PROBLEM SET:
1. In the neuroscience research summaries, which brain region projects to the posterior dorsomedial striatum?
2. Pick up the neuroscience research summaries after their last line and continue them.

··· TEXT

Behavioral/Cognitive
Amygdalostriatal Projections Aid Associative Learning
Laura H. Corbit, Beatrice K. Leung, and Bernard W. Balleine
(see pages 17682–17690)
The posterior dorsomedial striatum (pDMS) is involved both in learning that a given action will produce a particular reward and in subsequently performing the action to obtain the reward. The basolateral amygdala (BLA), which helps motivate goal-directed actions, projects to the pDMS, and Corbit et al. demonstrate that these projections are required both for learning response–outcome associations and for responding appropriately after one outcome is devalued. Rats learned to press levers to receive different rewards and continued to press the levers when the associated rewards were reversed. After one reward was devalued, intact rats pressed the lever most recently associated with that reward less often. But if BLA–pDMS connections were disrupted before lever–reward associations were reversed, rats pressed the lever initially associated with the devalued reward less often, suggesting they failed to learn the new action–outcome association. Furthermore, if BLA–pDMS connections were disrupted immediately before testing, rats appeared not to use previously learned associations to direct their actions.
Neurobiology of Disease
Altered Modulation of Glycine Receptors Causes Hyperekplexia
Ning Zhou, Chen-Hung Wang, Shu Zhang, and Dong Chuan Wu
(see pages 17675–17681)

······
··· DATASET SECTION

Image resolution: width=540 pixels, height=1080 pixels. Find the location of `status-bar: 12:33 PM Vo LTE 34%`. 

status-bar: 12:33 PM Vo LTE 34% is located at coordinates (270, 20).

······

ANSWER SECTION:
1. The basolateral amygdala (BLA).

2.
Deficits in glycine-mediated inhibitory signaling cause excessive muscle tone and exaggerated startle responses, a disorder called hyperekplexia. Inherited hyperekplexia is almost always caused by mutations in glra1 that alter surface expression, agonist binding, or channel properties of glycine receptors (GlyRs) containing the α1 subunit. Zhou et al. have found another way glra1 mutations can produce hyperekplexia. The W170S mutation found in some people with hyperekplexia causes the disorder by disrupting zinc-mediated allosteric modulation of GlyR channels. GlyR currents are normally potentiated by low zinc concentrations and inhibited at high zinc concentrations. But the W170S mutation, which is located near the zinc binding site, greatly reduced zinc-mediated potentiation and consequently enhanced zinc-mediated inhibition of α1-subunit-containing GlyRs in HEK cells and cultured neurons. Although agonist sensitivity was reduced in homomeric mutant α1 GlyRs, sensitivity was unaffected in heteromeric α1ß GlyRs, which are most prevalent in the CNS. Furthermore, the mutation did not affect maximal currents or current-voltage relationships in heteromeric channels.